Нам сказали, что ехать часа два. Не факт, что это было так далеко, просто дорога шла то вверх, то вниз, нас подбрасывало, трясло, скамейки съезжали с краев в центр, приходилось крепко держать инструменты. Так что на место мы прибыли, когда совсем стемнело. Я не знаю, что это было за здание. Большое, внушительное, вокруг лес, а может, парк. Больше мы ничего не разглядели. Впрочем, после того как мы вылезли из машины, нам и не дали особо оглядеться. Сразу провели в какой-то коридор в левом крыле, а из этого коридора — в небольшую комнату. Здесь один из тех военных, что нас привезли, доложил другому, с двумя звездочками на погонах: оркестр прибыл и рапортует о готовности играть. Тот приказал снять пальто и шляпы, повесить на вешалку. У меня не было шляпы, только берет. Да-да, я собирался купить шляпу. И купил. С той первой зарплаты, на той первой стройке, куда перешел после того, как мы деревни электрифицировали. Но эта стройка была уже, кажется, четвертой, и ходил я в берете.
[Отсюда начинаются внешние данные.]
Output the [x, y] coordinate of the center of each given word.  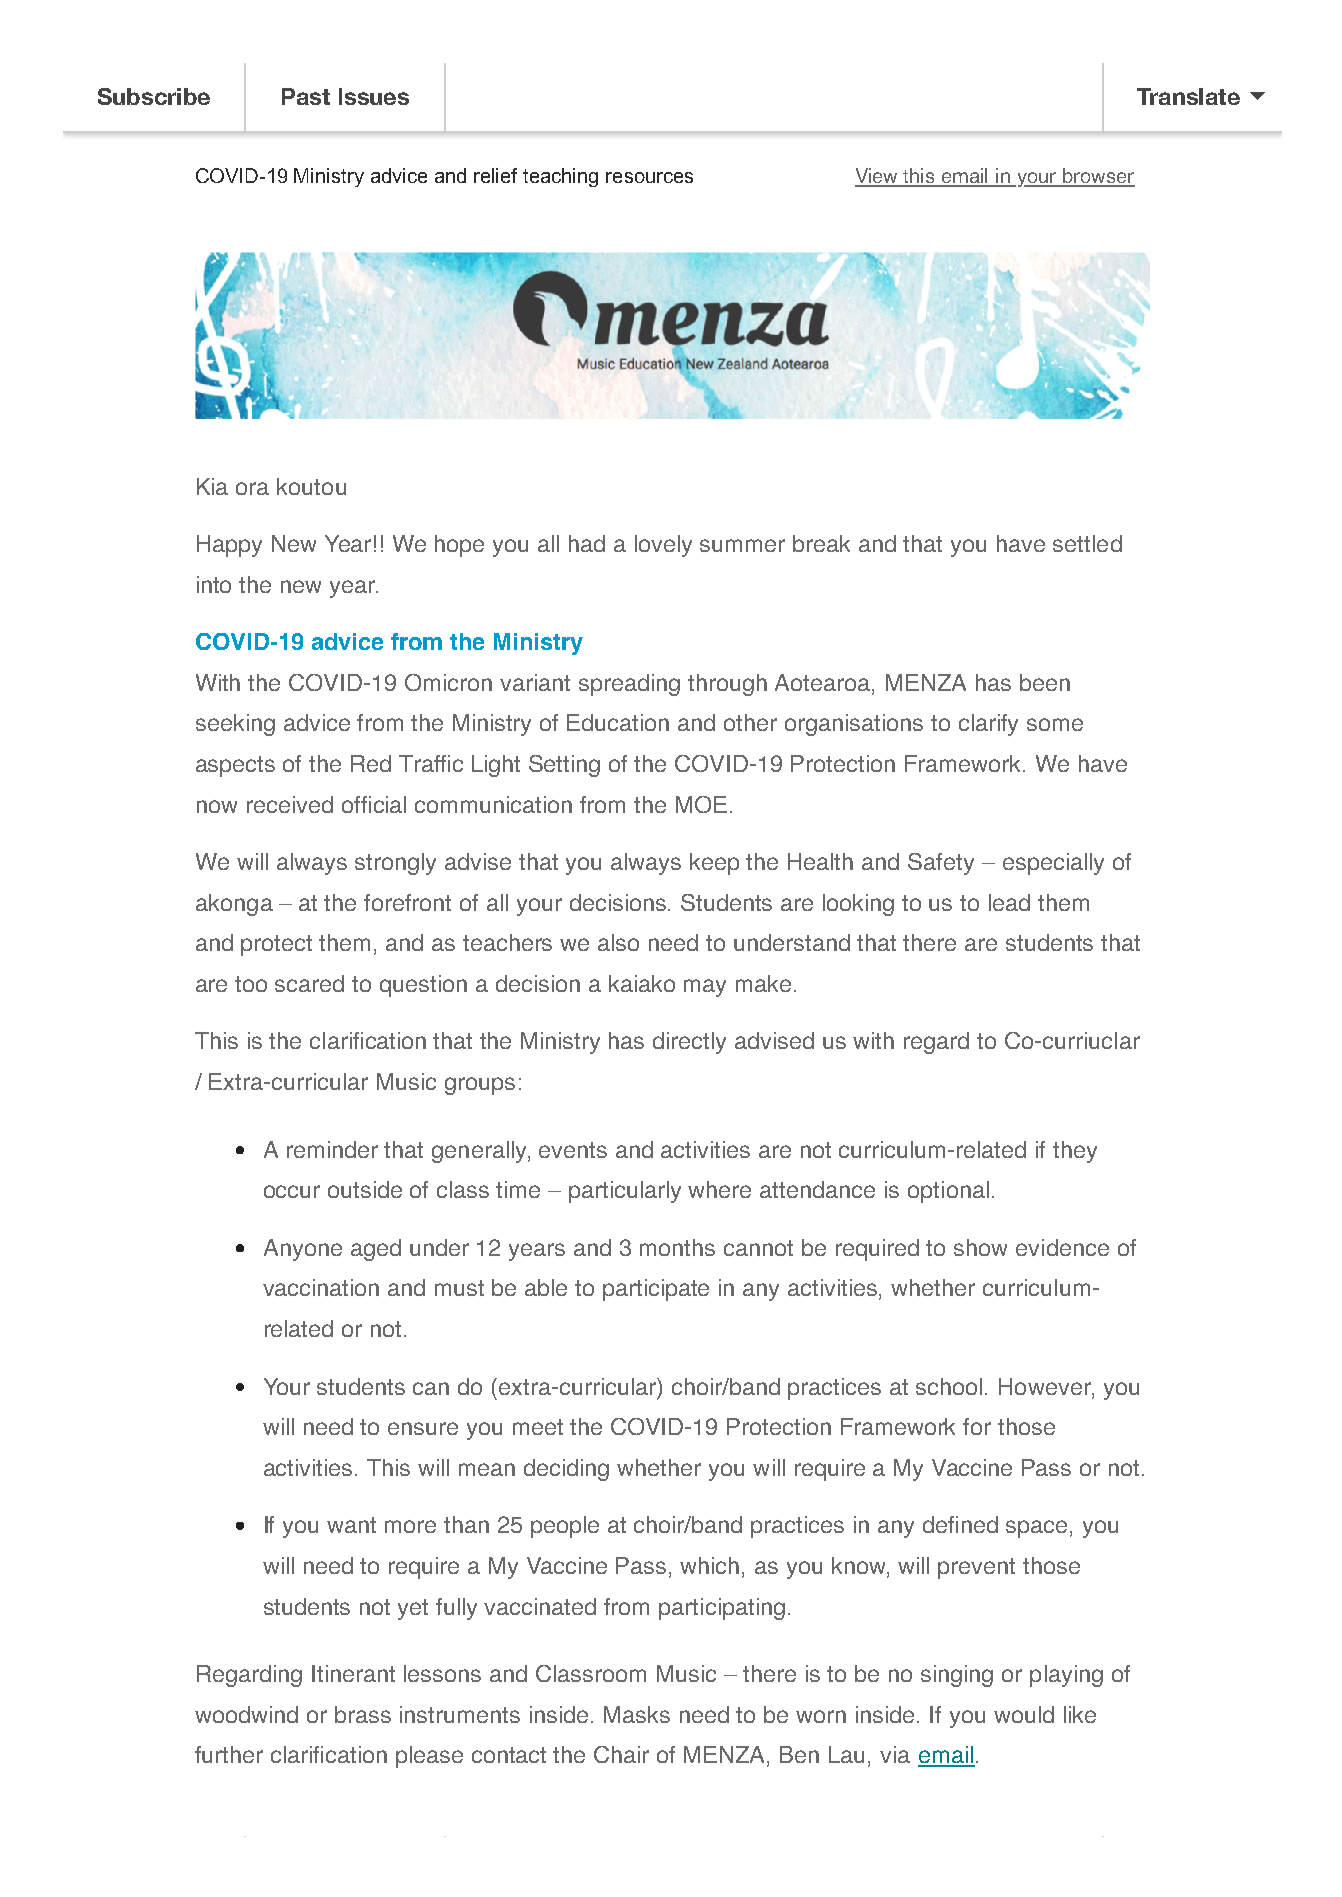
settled [1087, 543]
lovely [663, 546]
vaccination [321, 1287]
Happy [229, 546]
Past [306, 96]
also [618, 942]
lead [1009, 902]
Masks [637, 1714]
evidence [1062, 1247]
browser [1098, 177]
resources [649, 177]
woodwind [246, 1714]
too [251, 984]
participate [656, 1290]
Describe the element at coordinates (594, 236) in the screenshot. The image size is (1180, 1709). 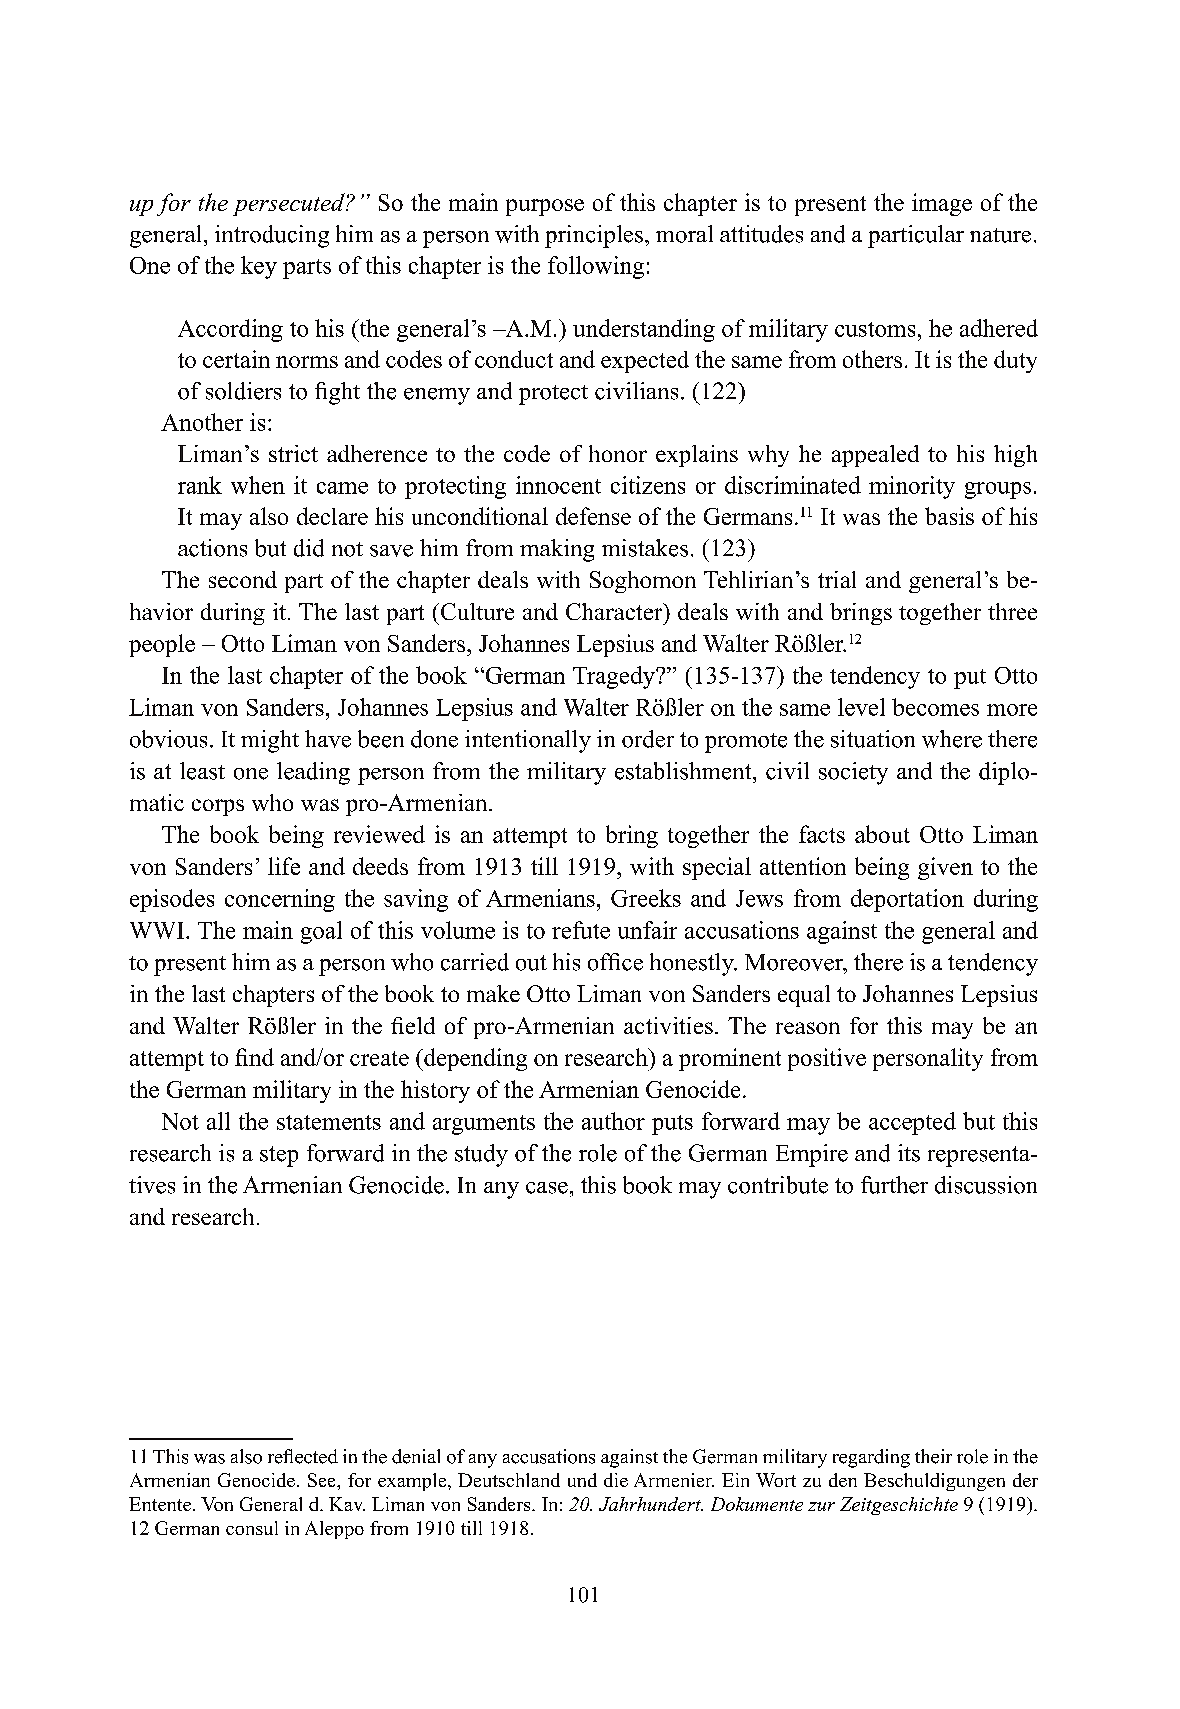
I see `principles` at that location.
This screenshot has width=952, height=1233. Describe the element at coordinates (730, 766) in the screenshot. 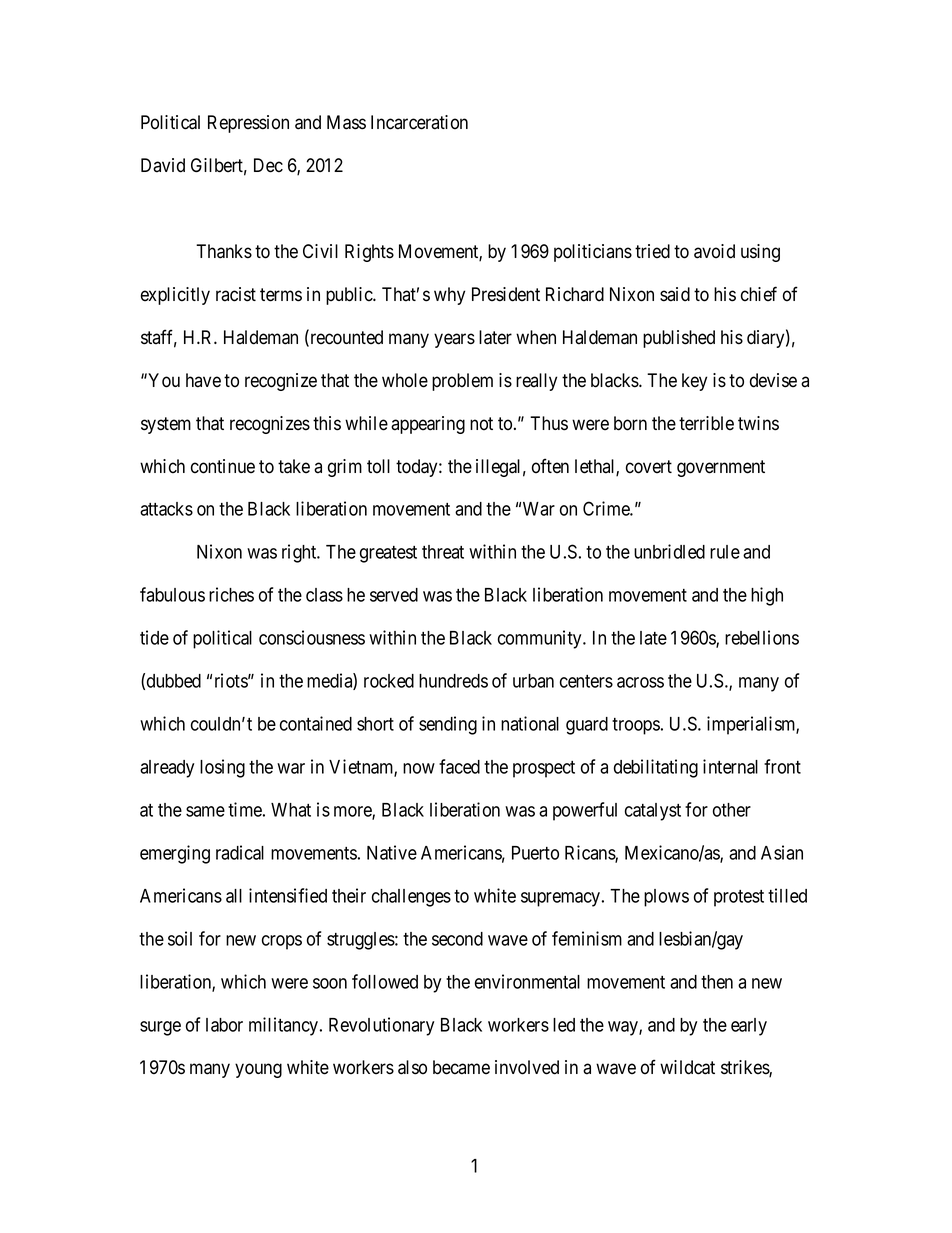

I see `internal` at that location.
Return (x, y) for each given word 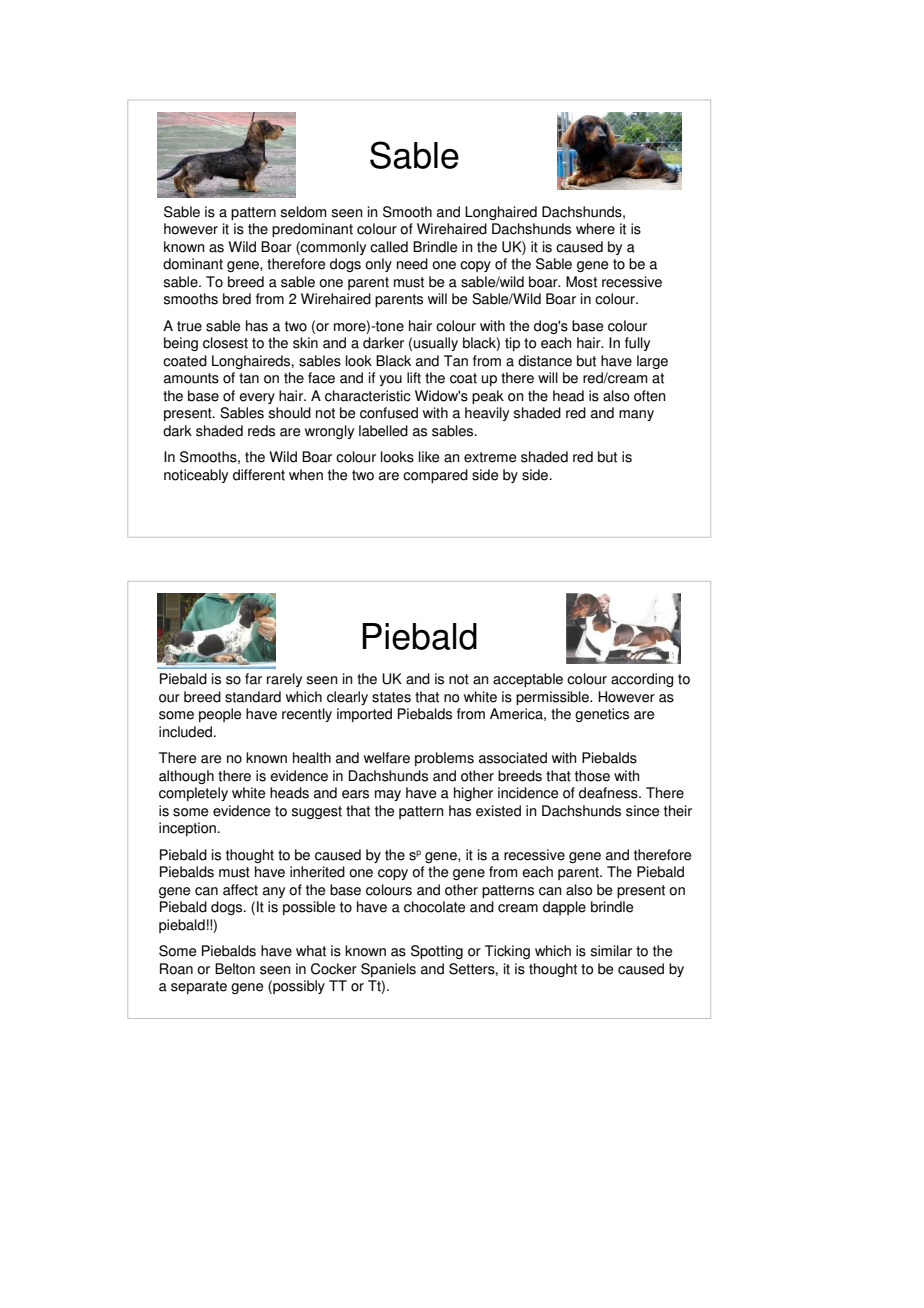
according (642, 680)
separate (199, 987)
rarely (284, 680)
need (412, 264)
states (391, 697)
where (595, 229)
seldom (303, 212)
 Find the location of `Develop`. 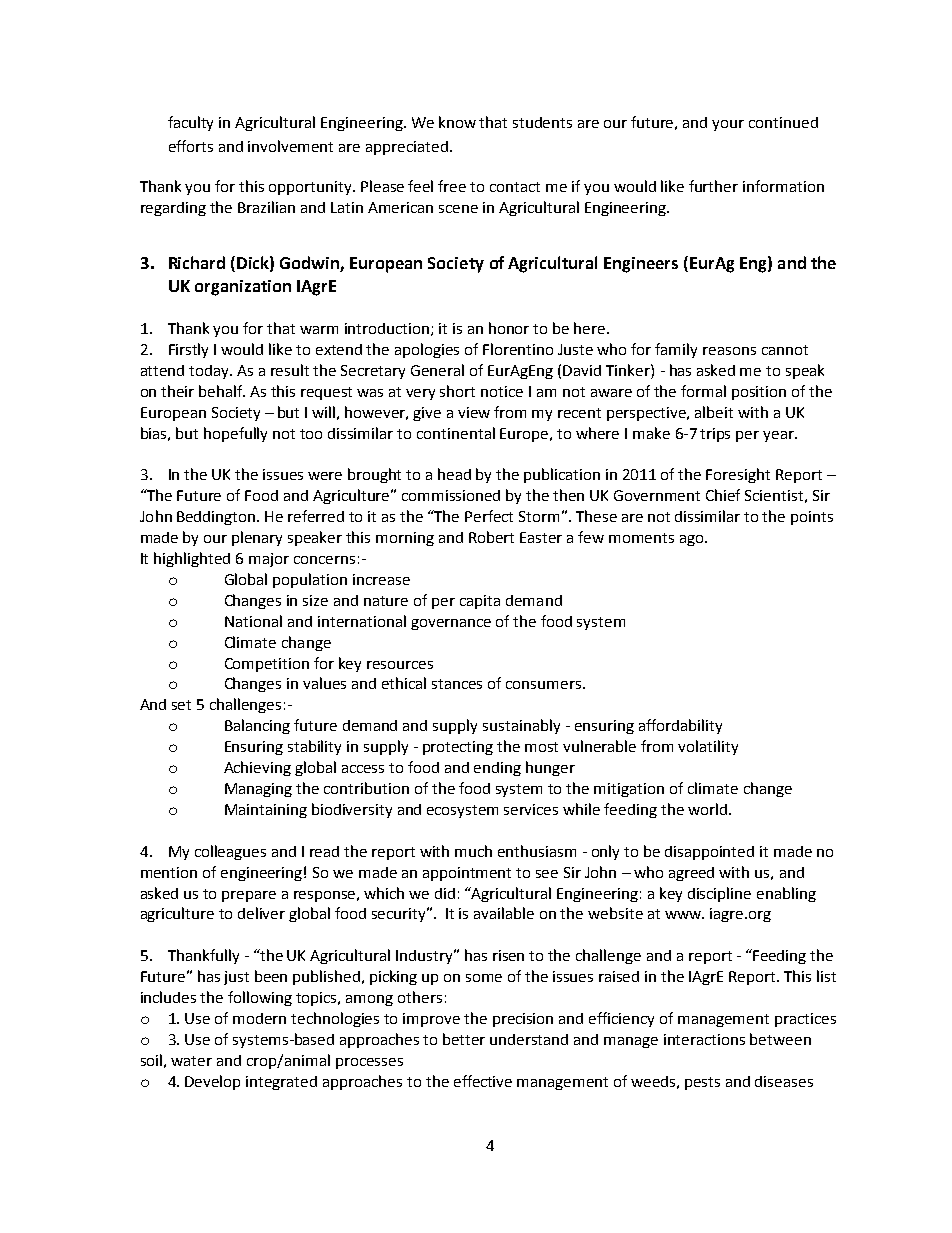

Develop is located at coordinates (212, 1082).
Мы всё сняли, как он велел. Из соседней комнаты тут же вышли двое в гражданском, один держал в руке список. Он проверил наши документы, отметил в списке. Другой подошел к пальто, шляпам и моему берету, все пощупал, в каждую шляпу заглянул, берет помял в руках. Потом они проверили нас — не прячем ли мы что-нибудь. Не знаю, что именно, нам не сказали. Но у кларнетиста оказался перочинный ножик, самый обычный. Вы знаете, как выглядит перочинный ножик? Это вообще ножом назвать нельзя, в ладони умещается. Два лезвия, одно побольше, другое поменьше, штопор, тоже складной, консервный нож, может, еще напильник, хотя не помню, делали ли уже тогда ножики с напильниками. В общем, ножик ему велел оставить здесь — после маскарада, мол, вернут.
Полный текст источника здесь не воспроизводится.